White Horse, Fléurs d'Amour e xaxado
O cangaceiro de sanfona, brilhantina no cabelo e parabelo na mão. Lampião sob o escudo da vingança. Banditismo rural em resposta ao poder público corrompido. Violência egoísta. Luxo e riqueza no sertão. Uísque escocês e perfume francês.
De aproximadamente 1870 ao início dos anos 1940, o cangaço mobiliza todos os estados do Nordeste. E sobrevive especialmente do imaginário popular. Capitão Virgulino Lampião foi o mais temido chefe de cangaceiros. Procurado (ou patenteado pela polícia) reinou/errou durante 20 anos pelo sertão.
Ao que consta, bailes semanais animavam o bando, especialmente ao fim do mês, quando as volantes voltavam a seus estados para receber o soldo. A Fazenda Feliz Deserto foi um dos inúmeros aprazíveis lugares onde o forró e o xaxado corriam solto. Bailes banquetes em torno de Lampião. Comida e bebida de toda qualidade. Peixe, galinha, porco, carneiro, coalhada, bolo, cachaça limpa, lembra uma testemunha ocular, gastronômica e forrozeira da época.
Música em torno de Lampião nos leva em primeiro lugar a Volta Seca, o cangaceiro-menino, que chegou a gravar um LP relembrando o repertório do cangaço. Infelizmente, segundo costume discográfico daquele 1957, voz e sanfona não foram suficientes. Ao que os produtores acrescentaram coro e arranjo para grande orquestra, além de uma narração “de época”. Elementos que vieram a inspirar esta audição Veredas.
Talvez a “roupagem” deste álbum já tenha sido inspirada na banda sonora de O cangaceiro (1953), filme de Lima Barreto, que tem música e arranjos de Gabriel Migliori e canções assinadas por Zé do Norte. Se esta película iniciou um longo ciclo de filmes, sua trilha sonora norteou uma estética do cangaço, que se espalhou mundo afora. “Mulher rendeira”, por exemplo, foi gravada em alemão pelo coro e orquestra de Arno Flor; The Browns, trio vocal norte-americano de música country, gravou sua versão apelidada de “O cangaceiro, the bandit of Brazil”. A também americana Joan Baez aposta no potencial da canção dos cangaceiros (dada por Volta Seca) e arrisca sua versão em claro português. Ainda falando em O cangaceiro, quase 30 anos depois, Marlui Miranda é que se inspira a gravar “Sodade” e “Acorda Maria Bonita” em seu álbum Olho d'água, de 1979.

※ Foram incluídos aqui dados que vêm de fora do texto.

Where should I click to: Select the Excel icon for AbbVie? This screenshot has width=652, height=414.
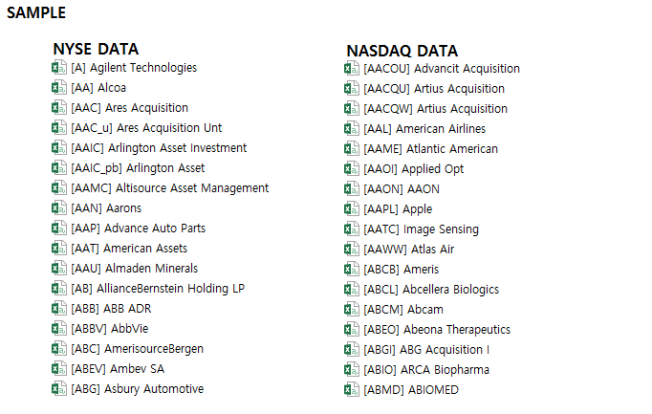tap(58, 328)
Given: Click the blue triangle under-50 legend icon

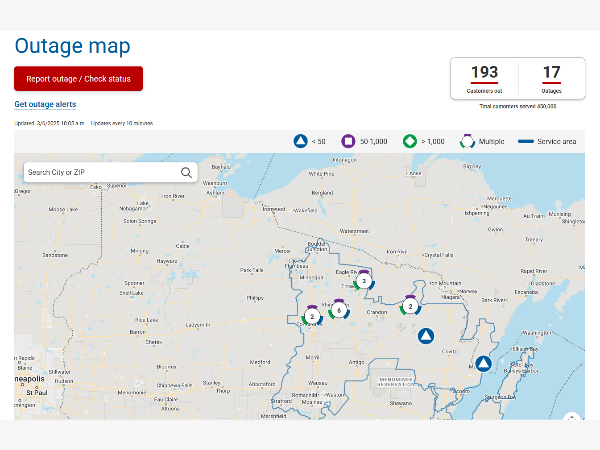Looking at the screenshot, I should point(300,141).
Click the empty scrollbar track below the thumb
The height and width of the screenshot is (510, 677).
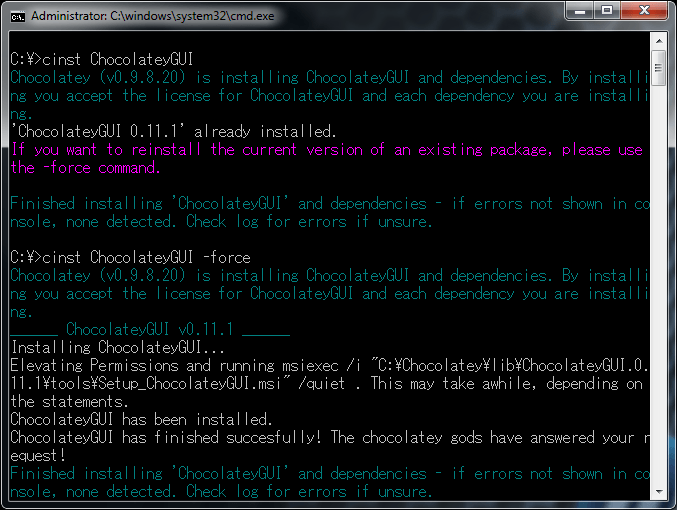[658, 300]
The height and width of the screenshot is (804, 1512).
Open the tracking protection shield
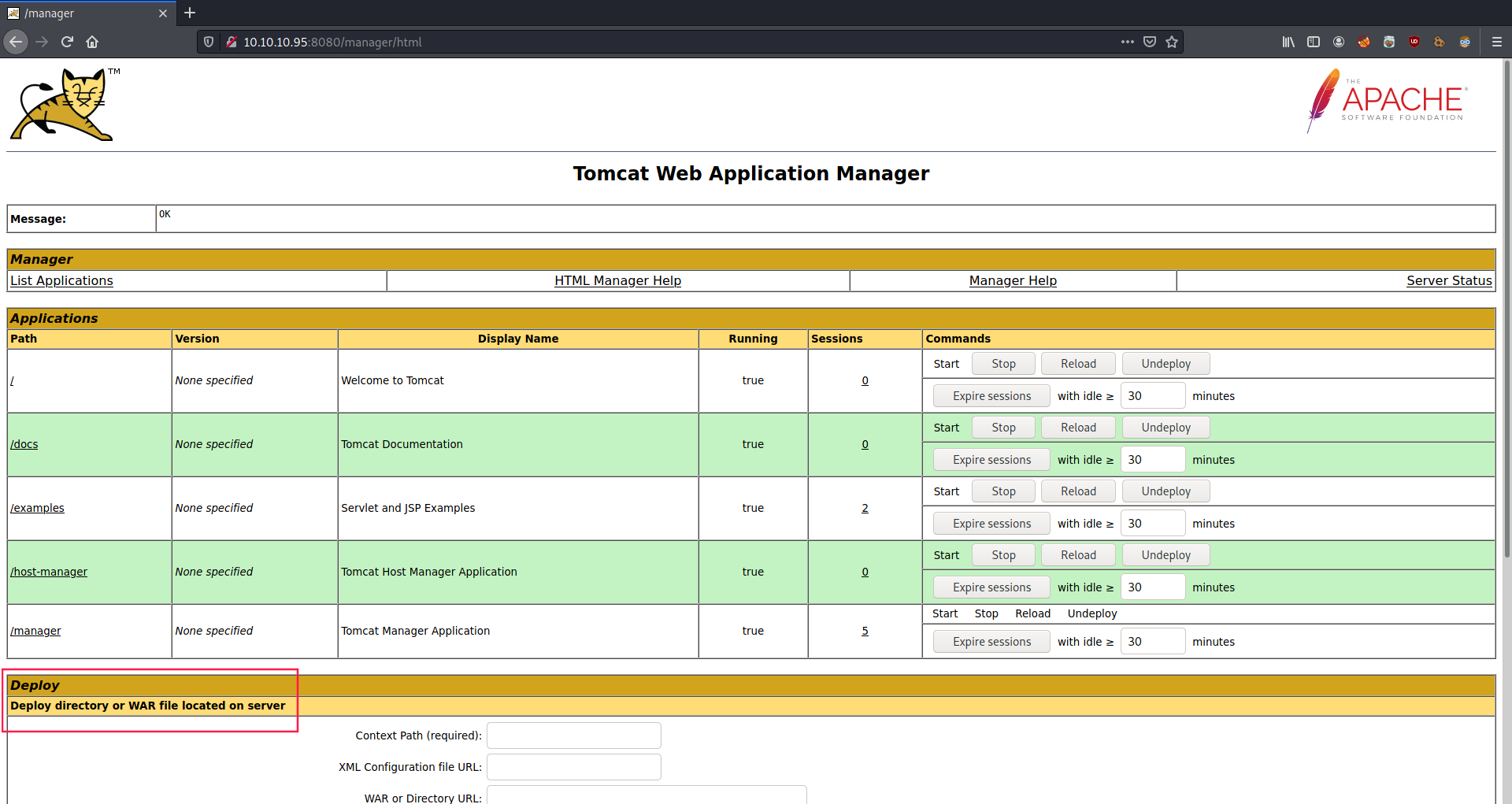click(x=209, y=42)

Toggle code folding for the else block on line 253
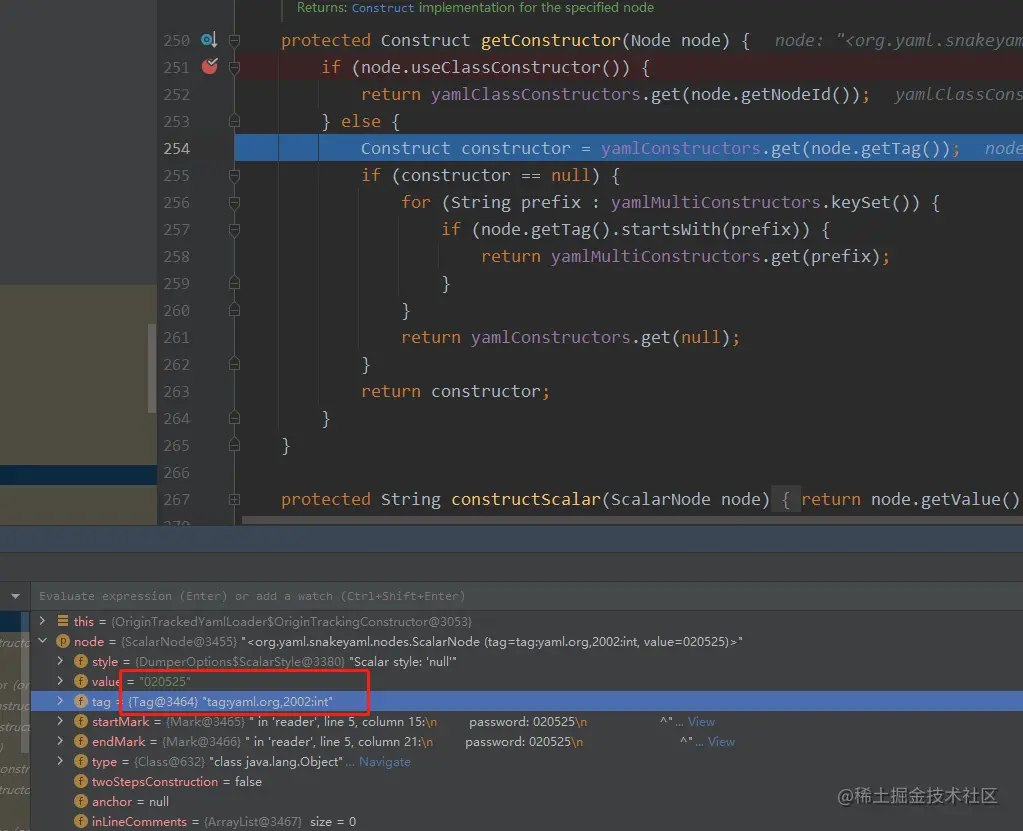coord(233,121)
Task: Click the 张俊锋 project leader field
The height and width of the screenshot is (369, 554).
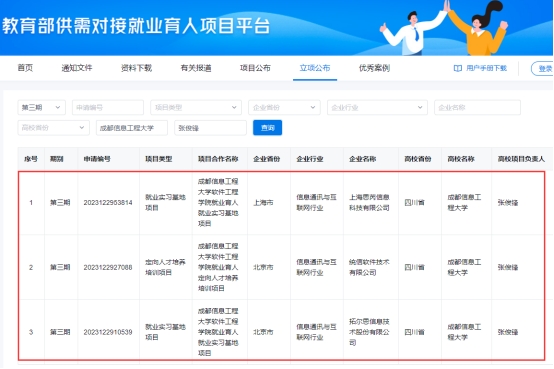Action: click(210, 128)
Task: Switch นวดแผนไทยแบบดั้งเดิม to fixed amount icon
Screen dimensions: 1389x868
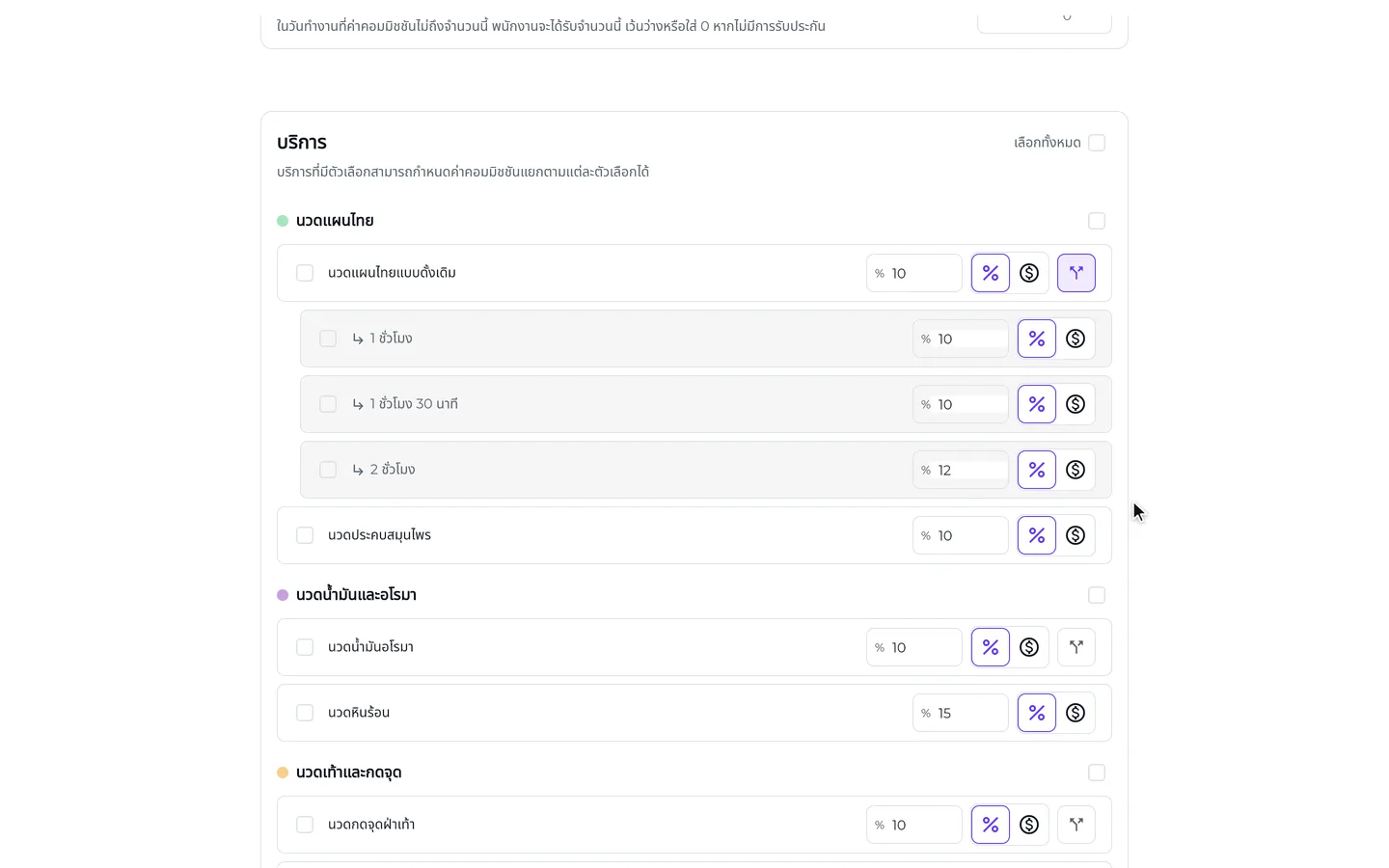Action: tap(1029, 273)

O cangaço é o faroeste nacional. Mais de 50 títulos, entre documentários e filmes de ficção, vem animando diretores desde Lima Barreto. Dois outros marcos para a cinematografia do cangaço estão relacionados a movimentos estéticos (tanto do cinema quanto da música): primeiro, Deus e o Diabo na Terra do Sol (1964), de Glauber, diretor que assina as canções com Sérgio Ricardo, recriadas a partir da música local – viva o som direto e a música tradicional registrada pelo Cinema Novo. Nele, Corisco, o último cangaceiro, é vivido por Othon Bastos, cuja reza aparece neste programa. Uma terceira via cinematográfica-cangaço-musical nos leva a Pernambuco e ao movimento mangue com Baile perfumado (1997), filme de Paulo Caldas e Lírio Ferreira. A partir de 15 minutos originais de Benjamin Abrahão (o único registro cinematográfico do bando de Lampião), os cineastas pernambucanos recriam os dias de Virgulino burguês.
Entre as recriações musicais dadas pela sétima arte e o registro original (revestido de orquestra) de Volta Seca, esta edição Veredas mergulhou (no raso) pela literatura de cordel, citando os folhetos de Hamurab Batista “Oração de fechamento de corpo que Padre Cícero deu a Lampião), João Abrahão Rodrigues (Lampião o tempo do sertão), José Cordeiro (Visita de Lampião a Juazeiro) e o clássico de José Pacheco (A chegada de Lampião no inferno).Vale deixar por escrito um recado (de boca) dado à volante pelo próprio Capitão Virgulino: "Diga que passei por aqui, amando e querendo bem, pegue meu rastro".